• MATERIAL FOR THIS TASK:
☆ ☆ ☆

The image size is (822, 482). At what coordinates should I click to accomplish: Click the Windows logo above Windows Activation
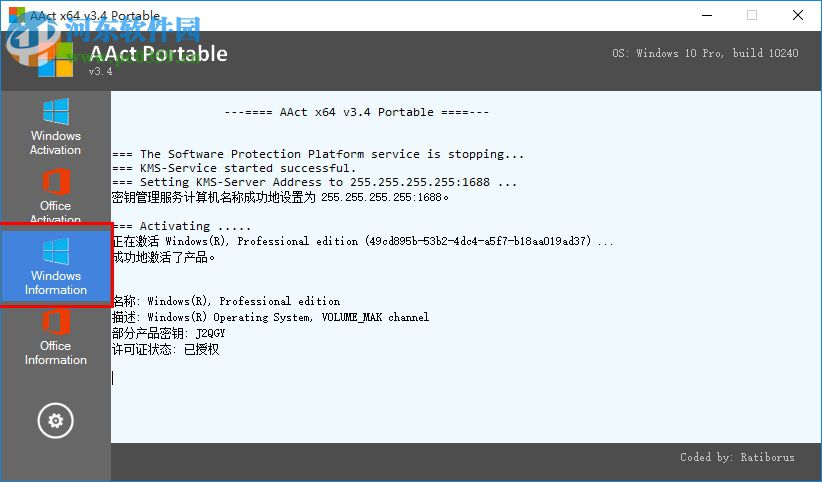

☆ ☆ ☆

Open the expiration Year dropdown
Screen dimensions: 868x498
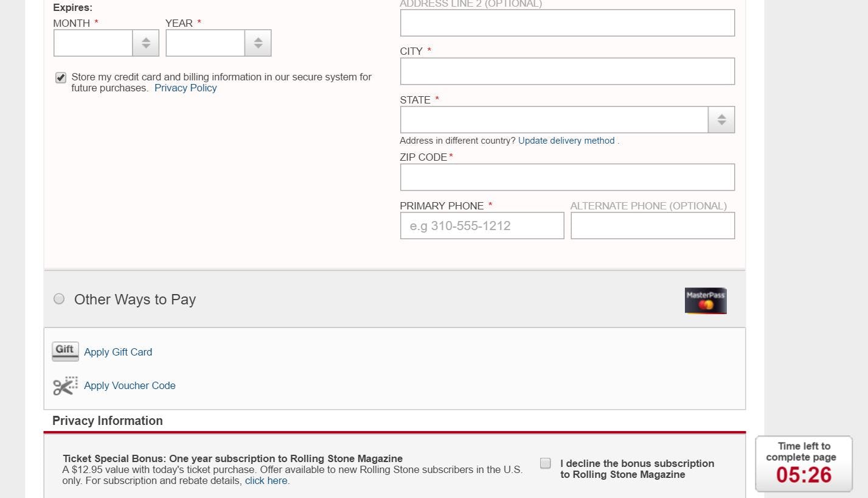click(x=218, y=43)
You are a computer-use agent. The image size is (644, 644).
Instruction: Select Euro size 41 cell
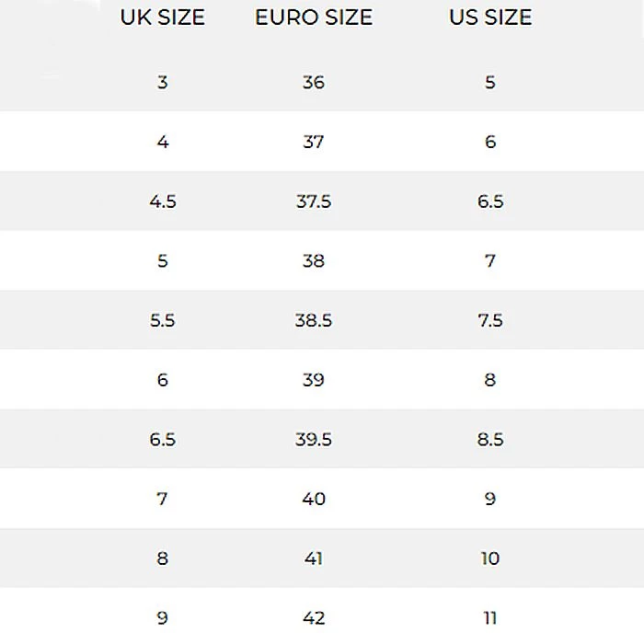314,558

☆ ☆ ☆

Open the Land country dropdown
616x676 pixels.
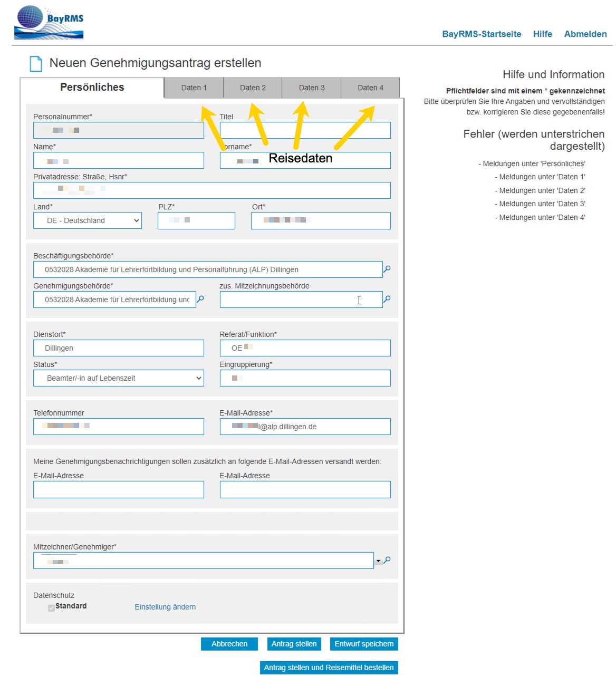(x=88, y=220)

☆ ☆ ☆

• WORK INSTRUCTIONS:
Lines holding the string "dropdown" are the answer; copy each one from the listing above.

• WRITTEN ANSWER:
Open the expiration Year dropdown
Open the Land country dropdown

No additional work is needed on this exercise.